Restrictions on the circulation of cash out of Turkmenistan have reportedly been extended to a service popularly used to make transfers to relatives abroad.
The foreign-based Alternative News of Turkmenistan reported earlier this month that Western Union branches in the country had limited transfers out of the country to just $300 per transaction. The payment could be made only in manat at the state-approved exchange rate, which is lower than the black market rate. Operations carried out with a credit card incurred an additional surcharge equivalent to 8 percent of the sum being sent.
The monthly limit on how much can be transferred was set at $1,000 per person.
Operations also required presenting various documentation, including the Soviet-vintage propiska and employment record book, which evidently reflects the authorities desire to monitor who is sending what, where and when.
Although strict, the apparently informal rules appear to have not done enough to stem the outflow of dollars.

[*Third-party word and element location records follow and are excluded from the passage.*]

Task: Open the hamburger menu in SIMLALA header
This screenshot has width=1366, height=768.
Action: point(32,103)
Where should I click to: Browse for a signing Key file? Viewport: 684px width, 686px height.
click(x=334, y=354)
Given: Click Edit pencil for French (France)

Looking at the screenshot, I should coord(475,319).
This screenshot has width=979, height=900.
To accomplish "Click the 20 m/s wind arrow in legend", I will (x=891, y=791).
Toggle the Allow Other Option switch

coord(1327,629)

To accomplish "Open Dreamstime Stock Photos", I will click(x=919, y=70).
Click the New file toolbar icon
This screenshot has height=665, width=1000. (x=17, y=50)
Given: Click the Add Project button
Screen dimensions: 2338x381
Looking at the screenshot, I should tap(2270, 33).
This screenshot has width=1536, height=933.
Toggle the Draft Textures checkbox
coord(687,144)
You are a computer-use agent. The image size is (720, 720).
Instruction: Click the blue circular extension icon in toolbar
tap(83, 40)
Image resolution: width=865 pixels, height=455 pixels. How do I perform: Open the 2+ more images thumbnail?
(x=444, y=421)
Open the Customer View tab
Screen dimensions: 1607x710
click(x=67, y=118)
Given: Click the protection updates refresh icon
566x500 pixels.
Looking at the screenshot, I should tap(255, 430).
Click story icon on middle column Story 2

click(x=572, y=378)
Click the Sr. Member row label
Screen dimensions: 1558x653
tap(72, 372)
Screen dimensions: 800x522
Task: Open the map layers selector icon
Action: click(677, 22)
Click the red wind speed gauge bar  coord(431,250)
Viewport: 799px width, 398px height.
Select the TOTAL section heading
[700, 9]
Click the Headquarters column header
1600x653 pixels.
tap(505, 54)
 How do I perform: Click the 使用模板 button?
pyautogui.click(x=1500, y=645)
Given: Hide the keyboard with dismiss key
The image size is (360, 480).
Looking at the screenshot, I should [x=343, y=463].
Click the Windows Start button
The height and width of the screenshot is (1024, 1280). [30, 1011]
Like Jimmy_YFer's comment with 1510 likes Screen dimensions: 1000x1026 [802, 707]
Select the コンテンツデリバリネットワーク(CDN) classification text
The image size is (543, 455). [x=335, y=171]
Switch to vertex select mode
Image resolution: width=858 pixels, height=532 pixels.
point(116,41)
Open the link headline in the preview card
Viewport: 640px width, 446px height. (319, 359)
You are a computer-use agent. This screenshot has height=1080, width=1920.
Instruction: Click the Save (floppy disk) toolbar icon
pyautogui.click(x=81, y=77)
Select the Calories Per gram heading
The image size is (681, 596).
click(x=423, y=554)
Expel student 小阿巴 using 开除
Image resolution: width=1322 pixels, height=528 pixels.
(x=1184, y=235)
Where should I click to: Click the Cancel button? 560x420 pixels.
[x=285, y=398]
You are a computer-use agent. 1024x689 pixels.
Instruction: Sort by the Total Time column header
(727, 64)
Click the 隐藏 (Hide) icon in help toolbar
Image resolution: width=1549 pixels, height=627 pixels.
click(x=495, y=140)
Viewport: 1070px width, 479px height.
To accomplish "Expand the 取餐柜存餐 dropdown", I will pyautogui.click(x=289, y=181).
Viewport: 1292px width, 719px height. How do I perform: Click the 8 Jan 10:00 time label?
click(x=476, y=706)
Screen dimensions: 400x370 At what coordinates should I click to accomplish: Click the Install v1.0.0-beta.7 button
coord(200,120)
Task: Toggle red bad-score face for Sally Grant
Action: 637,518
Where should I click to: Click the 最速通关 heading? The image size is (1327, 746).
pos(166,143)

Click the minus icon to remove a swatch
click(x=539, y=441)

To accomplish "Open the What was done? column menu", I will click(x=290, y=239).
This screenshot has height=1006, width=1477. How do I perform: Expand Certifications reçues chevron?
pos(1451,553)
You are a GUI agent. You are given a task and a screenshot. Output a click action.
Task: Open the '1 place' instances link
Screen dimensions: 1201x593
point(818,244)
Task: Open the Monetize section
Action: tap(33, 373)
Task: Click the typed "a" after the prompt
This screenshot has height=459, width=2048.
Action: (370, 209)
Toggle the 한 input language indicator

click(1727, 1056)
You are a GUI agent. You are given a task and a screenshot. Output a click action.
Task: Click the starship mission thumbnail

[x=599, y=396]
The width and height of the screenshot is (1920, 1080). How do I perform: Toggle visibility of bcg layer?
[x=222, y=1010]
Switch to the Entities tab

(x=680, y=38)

Alternative News of Turkmenistan cited sources inside the country as saying Western Union has now introduced a new cap. Customers can no longer transfer amounts larger than their monthly salary.
If correct, the fact that people are believed to have been funneling more money out than they officially earn — presumably offloading their cash savings in the process — is a stark testament to mounting loss of trust in the domestic currency.
Under the new rules, Western Union branches require people sending money to relatives to produce an official note from an employer about the size of their monthly salary. The note has to be compiled on a company letterhead and notarized with a company stamp and signed by a superior. The requirements in effect disqualify those either not in paid work or paid in cash, such as those operating in the informal economy.
Since the vast majority of people in Turkmenistan make well under $1,000, the limitation will begin hurting soon. Particular concern is aroused by the situation of Turkmen students abroad who are reliant on the financial support of their families.
This is only the latest desperate measure of a government seeking to deter its population from jettisoning the manat.
Starting last August, citizens were limited to buying $1,000 each month per person. Tellers at cash exchange points plugged passport details into a computer database to ensure against repeat attempts to change money elsewhere.
The $1,000 exchange limit remained in place until November, when it was transformed to an almost identical (in value) combination of $450 and 500 euros per month.
Things were further complicated in December, when a ticketing system was introduced, whereby people hoping to exchange cash had to obtain paper slips appointing a time and date when they would be allowed to undertake the operation at the bank.
For all these clear signs of crisis, the government has so far stiffly resisted allowing the official exchange rate to budge by even an inch since the one-off devaluation at the start of January 2005, when the manat fell overnight from 2.85 to 3.50 against the dollar.
Turkmens are growingly increasingly certain a new devaluation will happen, but they don’t know whether it will happen soon or whether they will manage to offload most of their manat before it happens.